## Quoted passage:
===============

“Pathetic”, “laughable and “insulting”. Those were the responses of angry health workers when shown their latest pay offer from the government.
The “revised” pay offer made by Gordon Brown’s government to health workers is a disgrace.
While the offer is ridiculously complex, the one clear thing is that it is low.
For those on the lowest pay, it will mean an additional 90p a week at best. For those on higher bands it will mean an extra 50p or 70p a week.
Nobody in England will even get the 2.5 percent rise recommended by the NHS pay review body – which the government has reduced to 1.9 percent by insisting on delivering the increase in two stages.
This offer is firmly within the 2 percent limit for all public sector workers set by Brown – and well below the rate of inflation, currently around 4 percent.
The leaders of the Unison union are balloting their members in the health service without a recommendation as to whether to accept or reject the offer.

===============

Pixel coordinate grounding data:
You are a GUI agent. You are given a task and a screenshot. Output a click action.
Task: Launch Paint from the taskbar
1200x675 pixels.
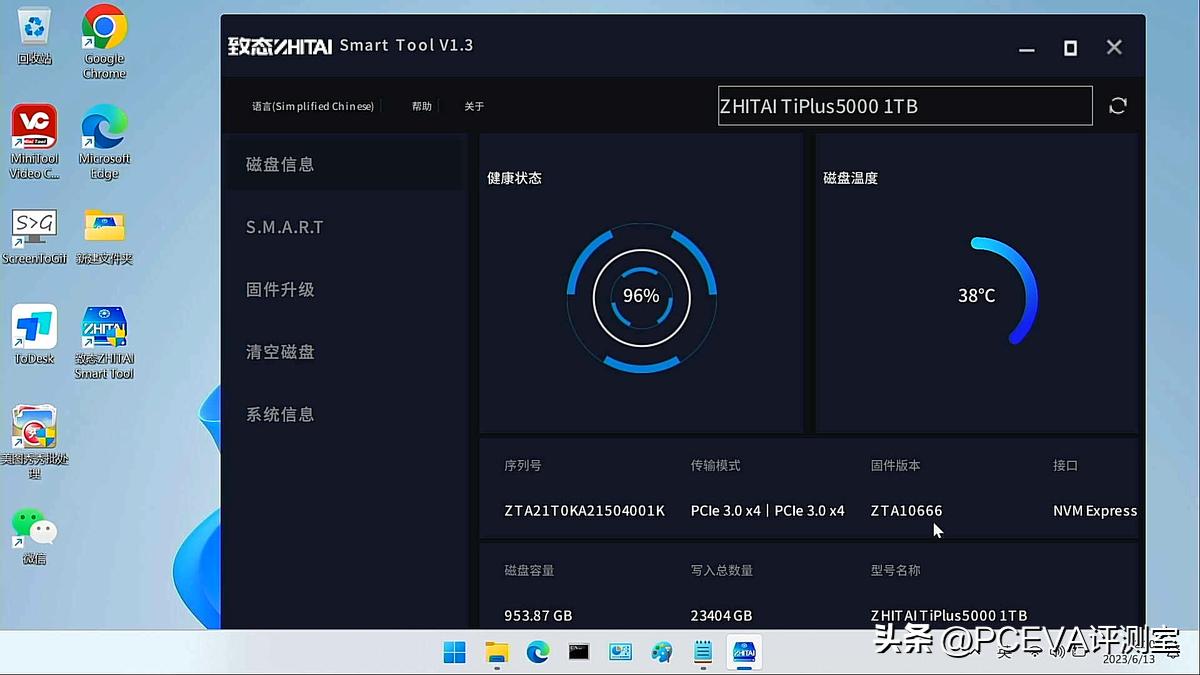tap(662, 652)
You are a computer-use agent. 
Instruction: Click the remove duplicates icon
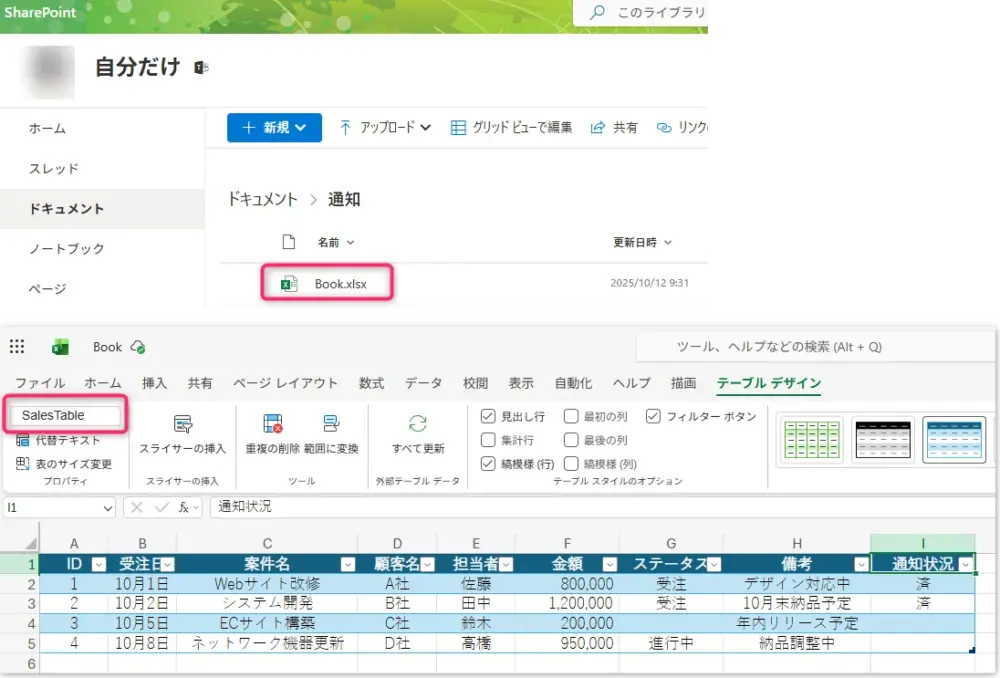coord(272,424)
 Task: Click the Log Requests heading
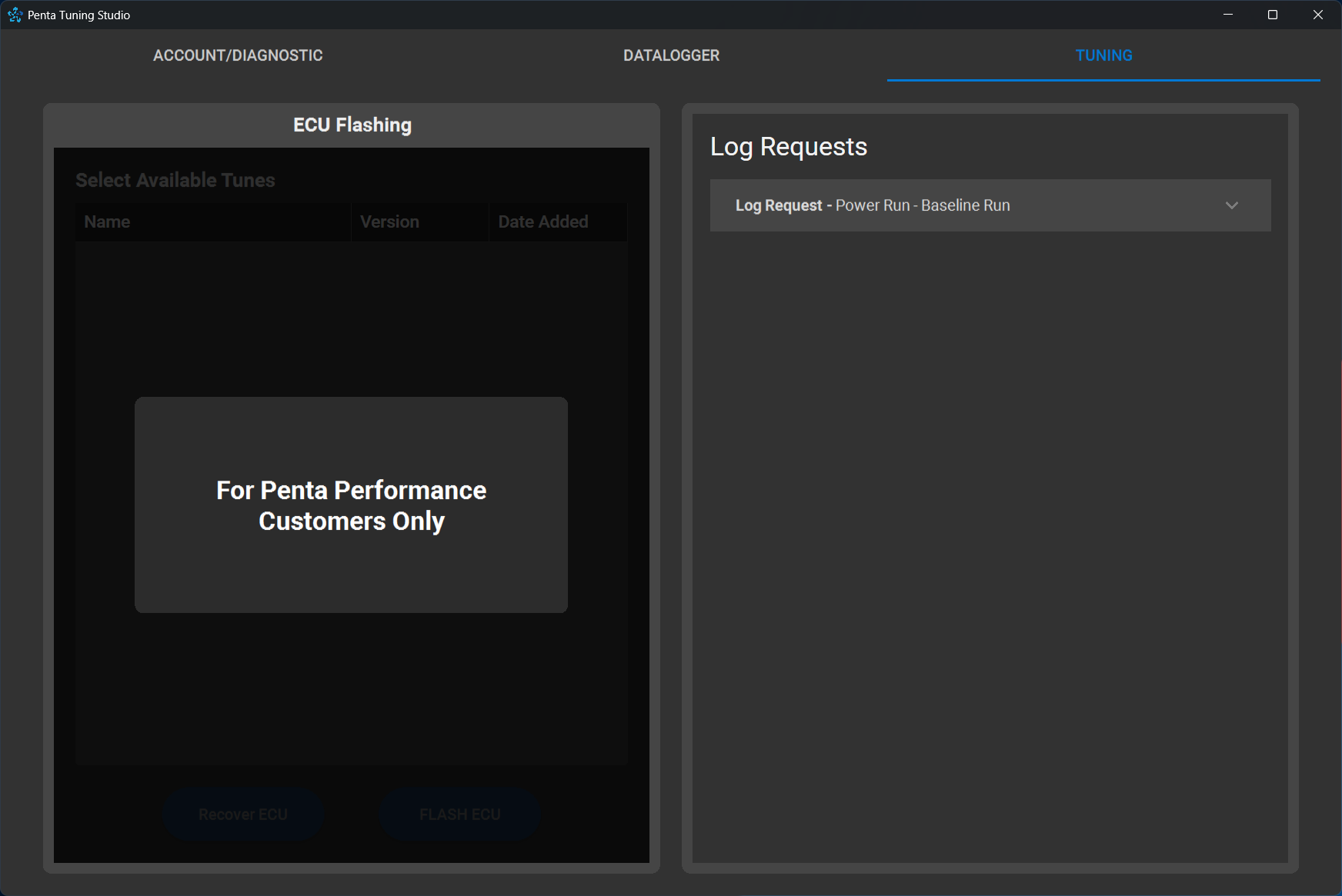click(788, 147)
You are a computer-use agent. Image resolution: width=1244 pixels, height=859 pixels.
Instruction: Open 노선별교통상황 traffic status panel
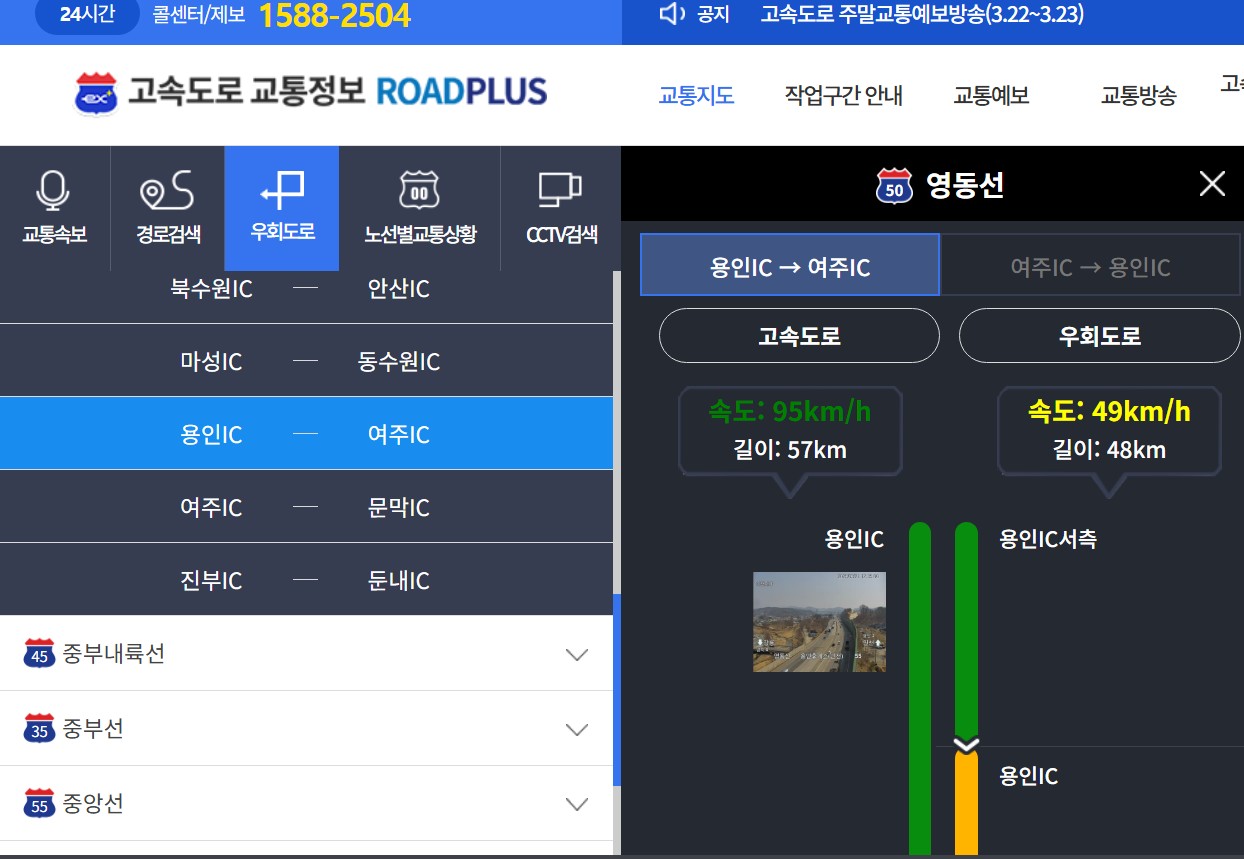(419, 208)
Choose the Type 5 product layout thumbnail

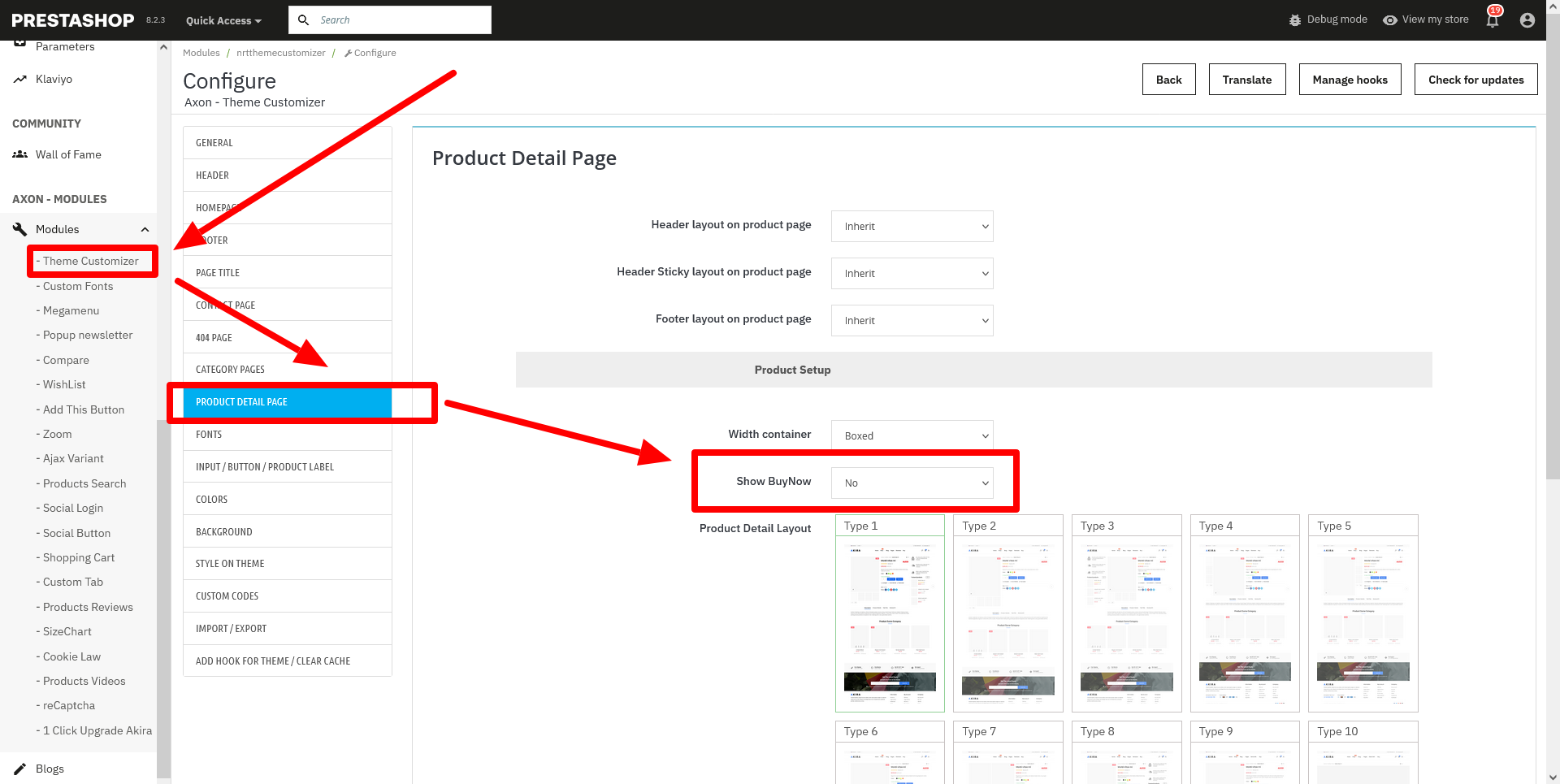[x=1363, y=622]
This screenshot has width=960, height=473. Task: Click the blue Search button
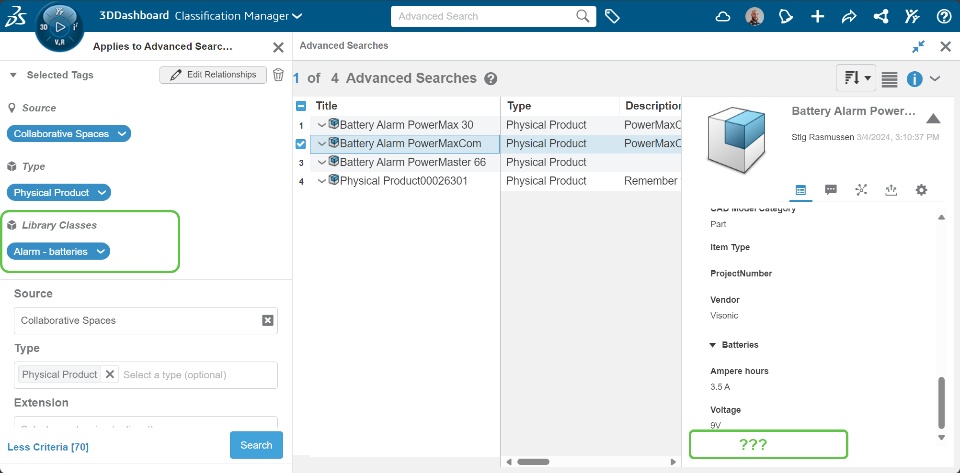click(x=256, y=445)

===============

## Requirement A:
In the article on the health workers' pay offer, what pay rise did the NHS pay review body recommend?
## Requirement B:
Output the part of the pay offer article from "Nobody in England" up to and including "in two stages.".

## Written response A:
2.5 percent

## Written response B:
Nobody in England will even get the 2.5 percent rise recommended by the NHS pay review body – which the government has reduced to 1.9 percent by insisting on delivering the increase in two stages.